> Problem to solve
The word "computer" may appear in lines of the data; say how many such lines there are, with nothing beyond the number.

> Extracted information
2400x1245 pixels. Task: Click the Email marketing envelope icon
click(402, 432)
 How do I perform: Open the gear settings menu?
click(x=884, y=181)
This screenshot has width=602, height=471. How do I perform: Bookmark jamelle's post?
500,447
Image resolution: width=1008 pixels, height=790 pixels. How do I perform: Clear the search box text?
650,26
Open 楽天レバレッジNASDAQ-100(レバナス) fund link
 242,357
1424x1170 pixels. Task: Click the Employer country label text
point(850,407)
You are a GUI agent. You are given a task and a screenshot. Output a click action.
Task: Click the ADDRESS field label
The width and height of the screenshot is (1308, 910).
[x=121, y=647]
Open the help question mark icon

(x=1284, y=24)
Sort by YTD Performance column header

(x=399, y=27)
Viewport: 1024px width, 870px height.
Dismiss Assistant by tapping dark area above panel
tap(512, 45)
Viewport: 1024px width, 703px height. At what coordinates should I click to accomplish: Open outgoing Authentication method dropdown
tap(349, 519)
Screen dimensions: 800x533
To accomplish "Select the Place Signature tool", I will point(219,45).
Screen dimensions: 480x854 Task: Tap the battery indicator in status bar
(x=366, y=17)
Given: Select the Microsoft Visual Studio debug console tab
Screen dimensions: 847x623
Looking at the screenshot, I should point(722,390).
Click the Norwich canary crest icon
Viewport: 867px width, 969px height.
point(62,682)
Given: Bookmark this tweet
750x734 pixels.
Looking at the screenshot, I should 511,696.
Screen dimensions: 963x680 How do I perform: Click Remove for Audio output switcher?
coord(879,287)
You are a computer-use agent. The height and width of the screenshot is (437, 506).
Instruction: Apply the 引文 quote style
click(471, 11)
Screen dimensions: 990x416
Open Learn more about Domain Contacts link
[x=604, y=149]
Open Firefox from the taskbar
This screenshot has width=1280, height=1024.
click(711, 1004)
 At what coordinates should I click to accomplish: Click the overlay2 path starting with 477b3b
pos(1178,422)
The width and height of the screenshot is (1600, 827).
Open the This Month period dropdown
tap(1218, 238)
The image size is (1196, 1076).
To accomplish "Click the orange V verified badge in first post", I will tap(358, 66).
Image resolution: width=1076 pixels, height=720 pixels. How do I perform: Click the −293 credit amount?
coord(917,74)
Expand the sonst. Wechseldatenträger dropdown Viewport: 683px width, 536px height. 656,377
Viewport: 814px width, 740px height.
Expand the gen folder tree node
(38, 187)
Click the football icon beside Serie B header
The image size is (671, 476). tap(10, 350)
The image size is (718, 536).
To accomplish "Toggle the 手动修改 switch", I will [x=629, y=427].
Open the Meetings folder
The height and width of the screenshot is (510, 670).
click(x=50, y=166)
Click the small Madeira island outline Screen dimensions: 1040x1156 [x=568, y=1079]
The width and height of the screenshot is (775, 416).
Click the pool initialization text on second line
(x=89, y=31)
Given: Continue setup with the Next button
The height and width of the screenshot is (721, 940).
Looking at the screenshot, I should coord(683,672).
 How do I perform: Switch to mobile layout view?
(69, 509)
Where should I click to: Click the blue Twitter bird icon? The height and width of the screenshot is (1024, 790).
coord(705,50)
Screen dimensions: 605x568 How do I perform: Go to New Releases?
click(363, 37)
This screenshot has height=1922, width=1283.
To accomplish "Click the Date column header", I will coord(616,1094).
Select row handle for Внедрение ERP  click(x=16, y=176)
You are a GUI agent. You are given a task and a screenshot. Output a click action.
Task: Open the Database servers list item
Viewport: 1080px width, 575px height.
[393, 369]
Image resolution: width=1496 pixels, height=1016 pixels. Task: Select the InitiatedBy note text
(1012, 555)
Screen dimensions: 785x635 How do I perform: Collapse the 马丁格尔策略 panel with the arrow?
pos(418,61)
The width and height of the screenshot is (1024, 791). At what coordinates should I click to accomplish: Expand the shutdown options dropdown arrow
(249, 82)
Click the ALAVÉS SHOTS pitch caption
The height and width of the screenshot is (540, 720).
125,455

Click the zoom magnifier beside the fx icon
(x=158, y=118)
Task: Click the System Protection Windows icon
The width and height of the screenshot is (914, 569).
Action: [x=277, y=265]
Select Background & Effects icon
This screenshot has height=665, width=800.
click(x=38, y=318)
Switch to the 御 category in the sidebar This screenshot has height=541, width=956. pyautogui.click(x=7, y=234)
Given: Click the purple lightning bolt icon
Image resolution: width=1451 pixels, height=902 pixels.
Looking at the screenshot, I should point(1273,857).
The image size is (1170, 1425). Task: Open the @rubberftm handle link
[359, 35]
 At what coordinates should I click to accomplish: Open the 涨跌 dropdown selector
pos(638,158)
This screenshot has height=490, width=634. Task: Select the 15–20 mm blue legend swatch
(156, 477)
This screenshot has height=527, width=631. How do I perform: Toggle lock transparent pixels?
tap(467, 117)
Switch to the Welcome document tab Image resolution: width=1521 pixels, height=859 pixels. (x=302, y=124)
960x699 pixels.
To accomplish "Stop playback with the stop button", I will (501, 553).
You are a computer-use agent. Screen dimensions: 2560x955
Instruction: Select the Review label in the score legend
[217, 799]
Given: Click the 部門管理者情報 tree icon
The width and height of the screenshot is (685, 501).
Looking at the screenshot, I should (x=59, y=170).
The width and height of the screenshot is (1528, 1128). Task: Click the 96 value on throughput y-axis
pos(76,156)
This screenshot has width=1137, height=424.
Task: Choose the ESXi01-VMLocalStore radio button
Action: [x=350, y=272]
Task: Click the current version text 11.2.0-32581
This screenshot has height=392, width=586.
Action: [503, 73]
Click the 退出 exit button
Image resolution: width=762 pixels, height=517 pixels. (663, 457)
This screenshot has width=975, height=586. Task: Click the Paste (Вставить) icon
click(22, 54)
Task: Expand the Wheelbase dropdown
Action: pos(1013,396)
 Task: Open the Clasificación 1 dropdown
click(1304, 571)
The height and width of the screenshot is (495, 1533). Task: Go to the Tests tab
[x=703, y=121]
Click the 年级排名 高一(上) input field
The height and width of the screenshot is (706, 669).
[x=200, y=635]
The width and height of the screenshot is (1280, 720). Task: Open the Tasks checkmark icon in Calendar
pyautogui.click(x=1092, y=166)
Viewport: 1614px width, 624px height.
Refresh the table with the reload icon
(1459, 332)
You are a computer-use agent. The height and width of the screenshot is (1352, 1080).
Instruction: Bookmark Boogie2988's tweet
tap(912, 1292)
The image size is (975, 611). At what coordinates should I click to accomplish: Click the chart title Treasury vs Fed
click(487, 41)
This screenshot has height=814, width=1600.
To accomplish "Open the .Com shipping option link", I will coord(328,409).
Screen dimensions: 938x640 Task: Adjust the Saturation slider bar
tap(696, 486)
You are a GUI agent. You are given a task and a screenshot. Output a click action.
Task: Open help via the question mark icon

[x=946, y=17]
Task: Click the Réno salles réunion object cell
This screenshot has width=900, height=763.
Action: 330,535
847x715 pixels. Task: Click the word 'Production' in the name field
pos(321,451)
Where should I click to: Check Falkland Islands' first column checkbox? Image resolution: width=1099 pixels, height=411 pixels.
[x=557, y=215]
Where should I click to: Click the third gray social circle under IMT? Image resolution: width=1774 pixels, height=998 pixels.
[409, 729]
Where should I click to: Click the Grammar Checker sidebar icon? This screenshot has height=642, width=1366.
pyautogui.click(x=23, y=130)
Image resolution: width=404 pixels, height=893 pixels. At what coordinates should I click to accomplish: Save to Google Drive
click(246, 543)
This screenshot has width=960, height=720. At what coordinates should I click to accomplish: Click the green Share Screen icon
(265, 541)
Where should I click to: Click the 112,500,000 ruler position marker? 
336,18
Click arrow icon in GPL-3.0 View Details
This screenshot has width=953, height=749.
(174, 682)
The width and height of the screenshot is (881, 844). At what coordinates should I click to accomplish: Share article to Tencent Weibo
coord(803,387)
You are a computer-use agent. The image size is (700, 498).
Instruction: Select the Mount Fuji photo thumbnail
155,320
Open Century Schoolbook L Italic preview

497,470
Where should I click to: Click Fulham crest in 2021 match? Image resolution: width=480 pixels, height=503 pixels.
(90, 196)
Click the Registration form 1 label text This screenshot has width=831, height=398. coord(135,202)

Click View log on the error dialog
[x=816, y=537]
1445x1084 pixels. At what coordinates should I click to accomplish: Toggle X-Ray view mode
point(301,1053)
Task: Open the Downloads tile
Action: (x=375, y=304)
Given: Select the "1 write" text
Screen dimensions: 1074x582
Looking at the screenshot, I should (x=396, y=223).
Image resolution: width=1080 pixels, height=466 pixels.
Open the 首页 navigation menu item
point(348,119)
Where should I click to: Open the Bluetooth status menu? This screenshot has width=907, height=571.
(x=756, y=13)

> Output of the task
4